15. It may as well be that the requisite satisfaction could be drawn by the detaining authority on the overall material before him but even so such material must indicate that there was a likelihood of the detenu being released on bail and the necessity of detaining him despite of his being in custody. Where such material also provides no clue in this regard and fell short of the requirement, it would render the satisfaction suspect and invalid straight away.
16. Having said so, we do not deem it necessary to dilate on the nature of the provisions of Section 37 of the Act for purposes of holding whether it rendered the grant of bail impossible or imposed any indirect bar on such grant. The provisions undoubtedly contains stringent conditions but that would not by any logic suggest that it places a blanket ban on the grant of bail.

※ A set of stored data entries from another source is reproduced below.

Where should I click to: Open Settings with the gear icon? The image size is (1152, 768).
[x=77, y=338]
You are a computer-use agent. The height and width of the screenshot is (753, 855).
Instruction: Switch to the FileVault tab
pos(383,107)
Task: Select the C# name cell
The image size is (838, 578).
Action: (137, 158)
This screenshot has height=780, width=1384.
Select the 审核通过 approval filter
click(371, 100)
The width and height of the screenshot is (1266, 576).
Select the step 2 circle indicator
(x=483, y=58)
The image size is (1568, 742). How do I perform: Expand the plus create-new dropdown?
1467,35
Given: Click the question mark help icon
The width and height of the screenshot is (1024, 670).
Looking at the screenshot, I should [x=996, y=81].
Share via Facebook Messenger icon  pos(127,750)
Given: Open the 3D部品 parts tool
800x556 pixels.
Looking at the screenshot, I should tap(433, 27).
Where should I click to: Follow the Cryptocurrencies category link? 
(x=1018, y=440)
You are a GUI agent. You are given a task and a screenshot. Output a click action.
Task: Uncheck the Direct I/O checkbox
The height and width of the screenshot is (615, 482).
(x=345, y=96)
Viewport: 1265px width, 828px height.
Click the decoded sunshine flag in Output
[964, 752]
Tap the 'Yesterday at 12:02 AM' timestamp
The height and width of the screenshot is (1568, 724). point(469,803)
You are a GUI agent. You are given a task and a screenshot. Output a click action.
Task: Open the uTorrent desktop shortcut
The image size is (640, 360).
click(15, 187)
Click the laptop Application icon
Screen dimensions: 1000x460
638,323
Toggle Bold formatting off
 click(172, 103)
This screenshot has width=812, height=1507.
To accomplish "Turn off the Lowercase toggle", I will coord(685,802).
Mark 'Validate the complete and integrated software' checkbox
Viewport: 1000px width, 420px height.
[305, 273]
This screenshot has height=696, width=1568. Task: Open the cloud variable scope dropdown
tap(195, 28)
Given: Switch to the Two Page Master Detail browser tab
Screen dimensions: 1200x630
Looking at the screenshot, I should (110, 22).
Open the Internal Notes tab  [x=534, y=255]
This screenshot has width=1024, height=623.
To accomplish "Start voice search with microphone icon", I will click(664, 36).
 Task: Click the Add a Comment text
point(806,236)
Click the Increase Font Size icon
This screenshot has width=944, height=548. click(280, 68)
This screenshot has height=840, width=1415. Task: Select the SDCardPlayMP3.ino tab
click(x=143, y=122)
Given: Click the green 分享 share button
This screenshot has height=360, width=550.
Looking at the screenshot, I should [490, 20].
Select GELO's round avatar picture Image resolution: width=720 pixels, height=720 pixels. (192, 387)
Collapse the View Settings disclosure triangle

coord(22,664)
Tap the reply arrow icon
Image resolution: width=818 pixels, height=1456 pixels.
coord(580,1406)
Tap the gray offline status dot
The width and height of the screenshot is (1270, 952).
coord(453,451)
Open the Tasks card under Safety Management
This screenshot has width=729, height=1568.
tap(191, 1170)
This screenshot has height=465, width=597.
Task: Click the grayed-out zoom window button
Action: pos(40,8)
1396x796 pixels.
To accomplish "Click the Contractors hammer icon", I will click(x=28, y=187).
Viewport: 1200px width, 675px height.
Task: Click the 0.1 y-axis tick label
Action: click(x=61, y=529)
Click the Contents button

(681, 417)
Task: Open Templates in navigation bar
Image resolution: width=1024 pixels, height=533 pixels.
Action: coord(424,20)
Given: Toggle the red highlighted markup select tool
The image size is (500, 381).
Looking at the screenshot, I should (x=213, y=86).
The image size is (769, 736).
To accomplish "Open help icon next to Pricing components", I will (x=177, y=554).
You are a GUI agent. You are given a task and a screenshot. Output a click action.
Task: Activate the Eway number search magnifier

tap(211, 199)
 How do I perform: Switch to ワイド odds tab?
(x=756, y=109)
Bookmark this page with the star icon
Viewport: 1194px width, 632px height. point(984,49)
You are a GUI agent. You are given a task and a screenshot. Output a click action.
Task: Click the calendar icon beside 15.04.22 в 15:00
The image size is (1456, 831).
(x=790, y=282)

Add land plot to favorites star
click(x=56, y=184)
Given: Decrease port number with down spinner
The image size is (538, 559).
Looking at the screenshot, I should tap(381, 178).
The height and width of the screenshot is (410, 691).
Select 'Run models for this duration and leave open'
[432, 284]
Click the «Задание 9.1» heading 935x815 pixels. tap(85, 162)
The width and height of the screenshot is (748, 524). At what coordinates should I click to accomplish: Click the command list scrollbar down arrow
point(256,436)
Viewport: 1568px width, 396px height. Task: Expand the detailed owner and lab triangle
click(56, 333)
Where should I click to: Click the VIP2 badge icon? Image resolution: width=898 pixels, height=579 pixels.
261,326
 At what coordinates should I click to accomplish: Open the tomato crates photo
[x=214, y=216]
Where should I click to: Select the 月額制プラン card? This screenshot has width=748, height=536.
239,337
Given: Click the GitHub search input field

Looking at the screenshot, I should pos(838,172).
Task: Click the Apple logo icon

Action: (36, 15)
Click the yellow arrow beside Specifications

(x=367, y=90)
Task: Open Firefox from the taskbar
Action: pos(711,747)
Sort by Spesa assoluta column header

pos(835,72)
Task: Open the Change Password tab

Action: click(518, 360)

17. Be that as it may, we find that there was no material, specific on general, before the detaining authority in the present case on the basis of which requisite satisfaction or inference could have been drawn that there was likelihood of the petitioner being released on bail and thus a compelling necessity for his detention. The admitted position is that the petitioner had not moved any bail application in the pending criminal proceedings against him. Nor was there anything to show on record that he had in the past obtained such bail orders or that his attempts to seek bail had come cropper or that he was involved in any minor offence in which he could be bailed out any time or for that matter discharged or acquitted. The grounds of detention also do not provide any clue about this. Therefore, it had to be assumed that there was neither any specific material nor any overall material before the detaining authority on the basis of which he could have drawn the inference or satisfaction that there was a likelihood of the detenu being released on bail and that there was necessity of detaining him despite of his being in custody. We, therefore, find not hitch in holding that detaining authority's satisfaction and action in this regard was without any basis rendering the order unsustainable.
18. On this party of reasoning, this petitioner accordingly succeeds and is allowed and impugned detention order dated 14.8.2001 is quashed.